Attorney generals in Florida and New York are taking dramatically different approaches toward two giant banks that have reneged on their promises to provide mortgage relief to homeowners. Florida's Pam Bondi opted for a broad new agreement with Bank of America and Wells Fargo. New York's Eric Schneiderman demanded specific action from both banks, and when Wells Fargo refused he sued. Time will tell which approach will succeed.

Bondi and Schneiderman are following up on last year's $25 billion settlement among five major banks, the federal government and 49 states over the rampant use of shortcuts to foreclose on homeowners that included "robo-signing" and falsifying court documents. Wells Fargo and Bank of America signed the agreement but have not fully followed through on establishing procedures for loan modifications for homeowners. Bondi's office has received hundreds of complaints, as have New York and other states.

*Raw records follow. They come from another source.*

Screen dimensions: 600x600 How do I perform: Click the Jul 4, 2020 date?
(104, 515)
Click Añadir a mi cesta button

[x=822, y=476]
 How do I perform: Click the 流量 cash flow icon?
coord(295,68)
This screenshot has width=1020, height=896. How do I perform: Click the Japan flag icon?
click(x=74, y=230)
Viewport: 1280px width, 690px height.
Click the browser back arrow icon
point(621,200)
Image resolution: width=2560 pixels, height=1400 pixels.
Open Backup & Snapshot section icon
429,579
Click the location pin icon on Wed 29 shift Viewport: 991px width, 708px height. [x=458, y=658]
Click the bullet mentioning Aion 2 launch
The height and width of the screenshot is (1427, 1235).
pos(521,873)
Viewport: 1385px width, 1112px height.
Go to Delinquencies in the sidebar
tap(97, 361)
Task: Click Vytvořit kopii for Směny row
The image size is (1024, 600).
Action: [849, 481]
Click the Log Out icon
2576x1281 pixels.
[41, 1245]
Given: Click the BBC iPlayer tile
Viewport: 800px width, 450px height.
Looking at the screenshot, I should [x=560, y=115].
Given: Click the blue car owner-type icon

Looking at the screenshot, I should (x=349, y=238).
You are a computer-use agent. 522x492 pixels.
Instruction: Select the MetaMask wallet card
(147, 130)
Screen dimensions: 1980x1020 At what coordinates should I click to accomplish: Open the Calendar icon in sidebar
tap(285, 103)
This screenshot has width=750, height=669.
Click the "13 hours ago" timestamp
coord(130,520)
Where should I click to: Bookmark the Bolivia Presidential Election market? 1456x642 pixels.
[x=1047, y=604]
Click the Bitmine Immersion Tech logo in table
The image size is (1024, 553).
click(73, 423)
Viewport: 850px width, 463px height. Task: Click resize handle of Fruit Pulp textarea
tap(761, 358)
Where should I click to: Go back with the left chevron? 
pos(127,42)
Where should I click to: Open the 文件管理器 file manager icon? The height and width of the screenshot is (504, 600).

Bondi, who is on the settlement's monitoring committee, recently announced a new understanding with both banks to end the runaround for homeowners. It reiterates many of the requirements of the original settlement. Borrowers must have an appropriately trained contact at the bank and their loan modification handled in a timely way.

Under the deal, banks must add personnel for better customer service and to make sure foreclosure attorneys are fully aware of each borrower's case history. This should prevent dual-tracking, where bank attorneys move a foreclosure forward while a modification is being processed. That has remained a serious problem even though it was barred by the initial settlement.

Schneiderman also reached an agreement with Bank of America. It spells out in more detail what the banks must do to improve borrower treatment and includes intensive oversight by his office. He brought an enforcement action against Wells Fargo after it refused to sign.

Bondi argues that her approach will bring financial assistance to homeowners more quickly and that a lawsuit is always an option later. But the banks have had a year to comply with the initial servicing standards and have failed. Schneiderman's hardball tactics might be a reasonable response to the bad faith the banks have exhibited. Within the next few months it should be clear which approach is the right one.